═════ Source ═════

Seven Massachusetts Legislators Ask Gaming Commission for Financial Report on a Brockton Casino License
Seven Massachusetts lawmakers have asked the commonwealth’s Gaming Commission to delay licensing for a proposed casino in Brockton. If Massachusetts approves such a casino, then the Mashpee Wampanoag tribe would be exempt from paying state taxes on its own $1 billion casino which is under development at the moment.
The Wampanoag tribe’s casino, which is expected to be named the Mashpee Wampanoag Tribe’s First Light Resort & Casino, will be located on reservation land near Taunton.
The seven legislators who signed the letter are Paul Heroux (D-Taunton), Shawn Dooley (R-Norfolk), F. Jay Barrows (R-Mansfield), Steven Howitt (R-Bristol), Elizabeth Poirier (R-Bristol), Jeffrey Roy (D-Norfolk), and Richard Ross (R-Norfolk). The group of legislators asked the Massachusetts Gaming Commission to ask for the Revenue Division to conduct a study on the economic impact of forging ahead with the Brockton casino and foregoing the Wampanoag taxes.
Lawmakers Ask for Financial Evidence
In it letter to the commission, the lawmakers asked for evidence which “conclusively demonstrates that a tax-free casino in Taunton does not negatively affect total commonwealth tax collections.”
The signees said they are concerned that the First Light Resort will have a competitive advantage if it does not have to pay taxes. Not only do they believe the advantage will hurt the revenues of a Brockton casino, but it also will hurt the Plainridge Park Casino, a racetrack and slots parlor.
The seven signees’ call for conclusive evidence is likely a reference to two separate reports which came to two diametrically opposed opinions on the decision ahead for the Gaming Commission.
Dueling Financial Reports
Mass Gaming & Entertainment, which hopes to secure the Brockton license, claims it has a report which says the competing Brockton and Taunton casinos would bring in more revenue for the state. Neil Bluhm, who owns Rush Street Gaming (Mass Gaming’s parent company), hired the Innovation Group to study the question. Innovation Group found in favor of the dual casinos.
For its part, the Wampanoag tribe commissioned a report by the respected Spectrum Gaming, which said the state would lose $28 million in revenue every year if it went through with its plan to build a Brockton casino.
Mashpee Wampanoag Tribe’s Gaming Compact
In a gaming compact with the state, the Wampanoag tribe agreed to pay the state of Massachusetts 17% taxes on their gaming revenues. That decision came with one major stipulation: they tribe would pay the seventeen percent only if it owned the only casino in Southeastern Massachusetts, known as Region C. The Native American tribe received approval to build a casino from the U.S. Ministry of the Interior, so it does not need the state’s approval to build its casino.
The Brockton casino is the third casino which was approved by a statewide vote in 2011, when the Massachusetts state treasury was reeling from the impact of the Global Recession. During that crisis, the Massachusetts Gaming Commission was given the right to license up to 3 non-tribal casinos.

═════

● Written exercise
In the article on the Brockton casino license, how much annual revenue did the Spectrum Gaming report say the state would lose if it built a Brockton casino?

═════ Collected data ═════

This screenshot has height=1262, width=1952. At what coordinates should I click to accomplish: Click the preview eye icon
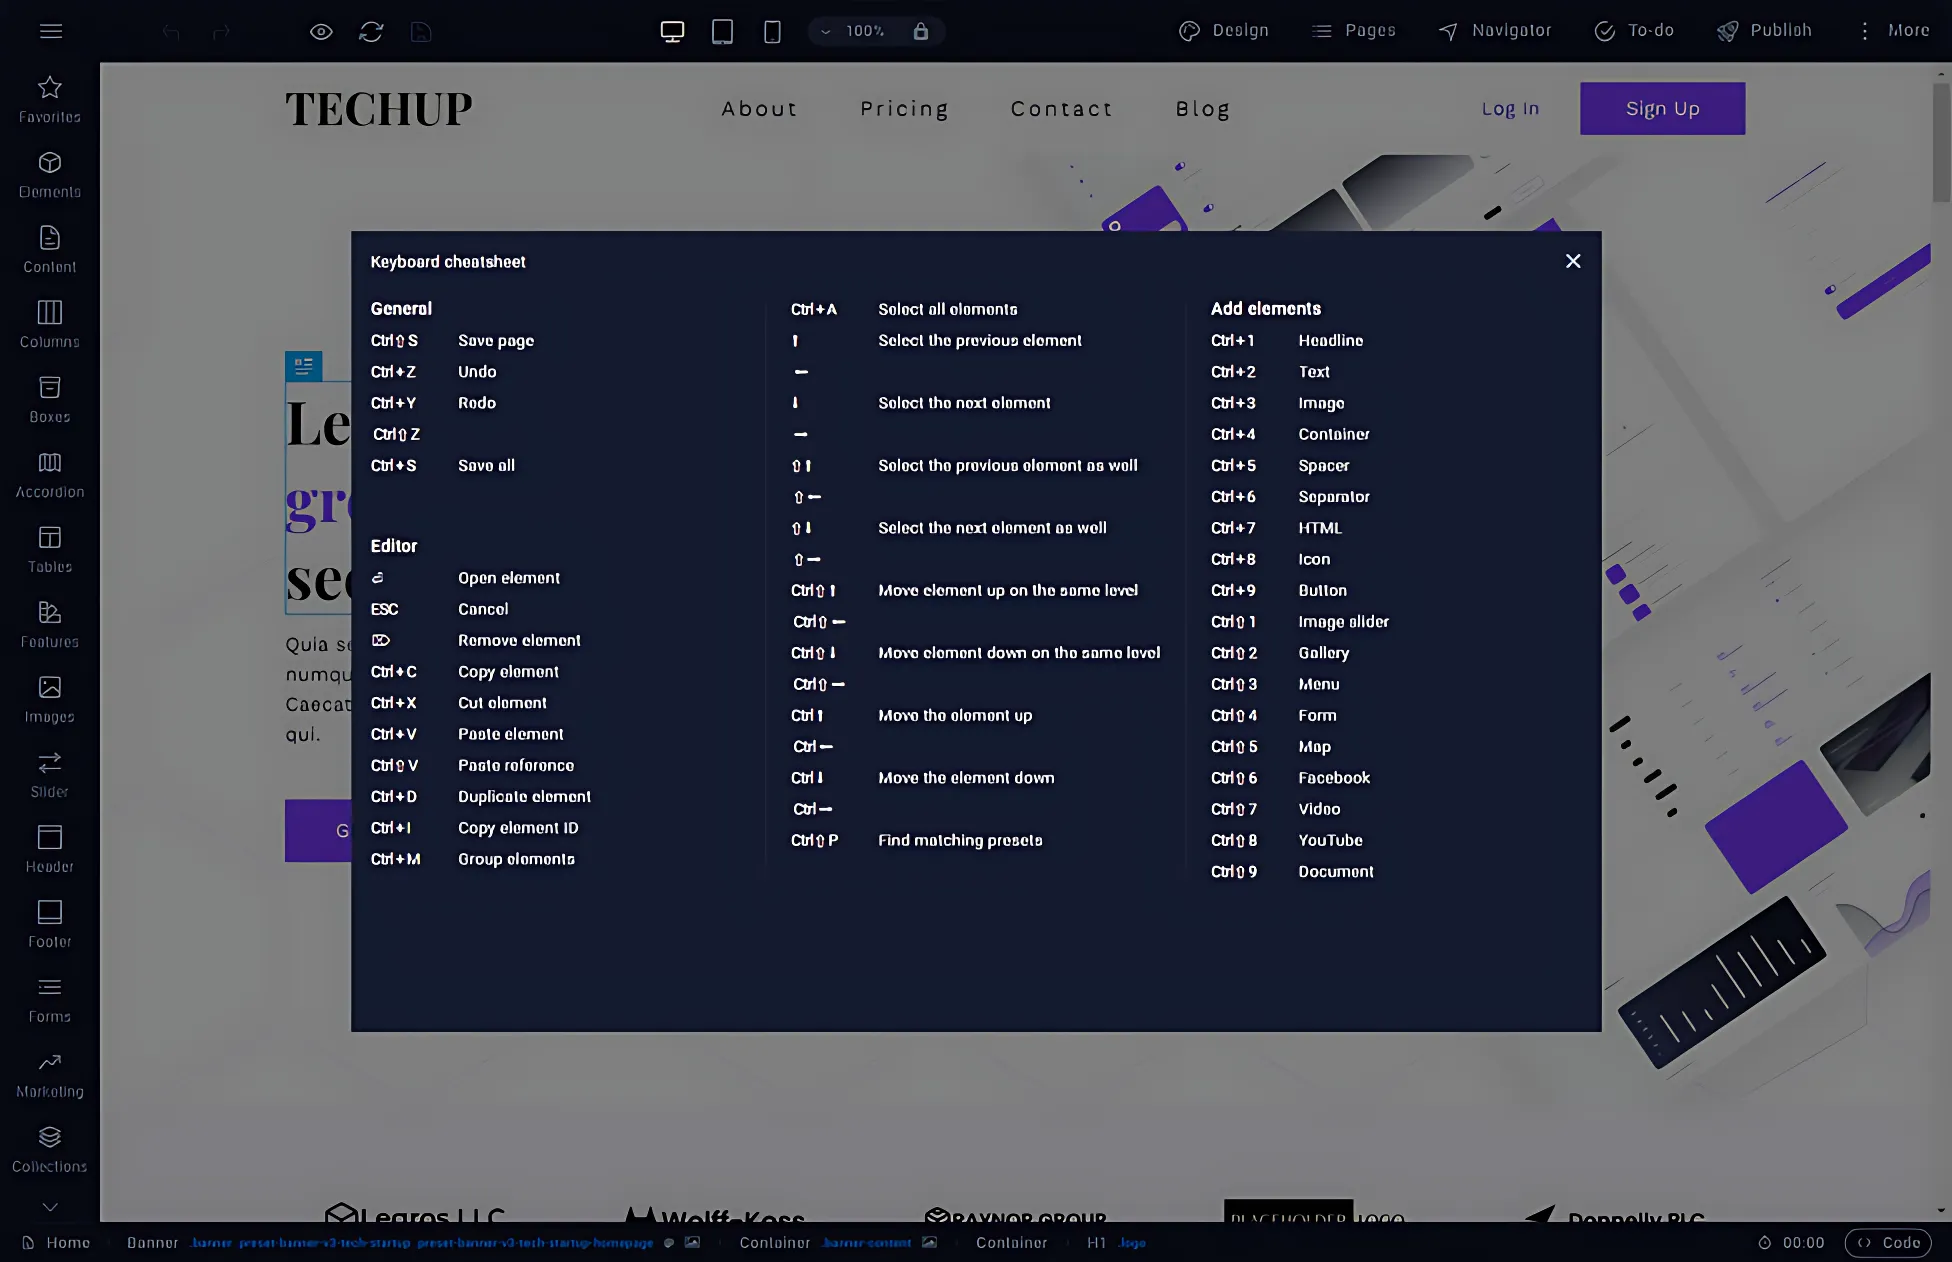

═════

● Written reply
$28 million every year.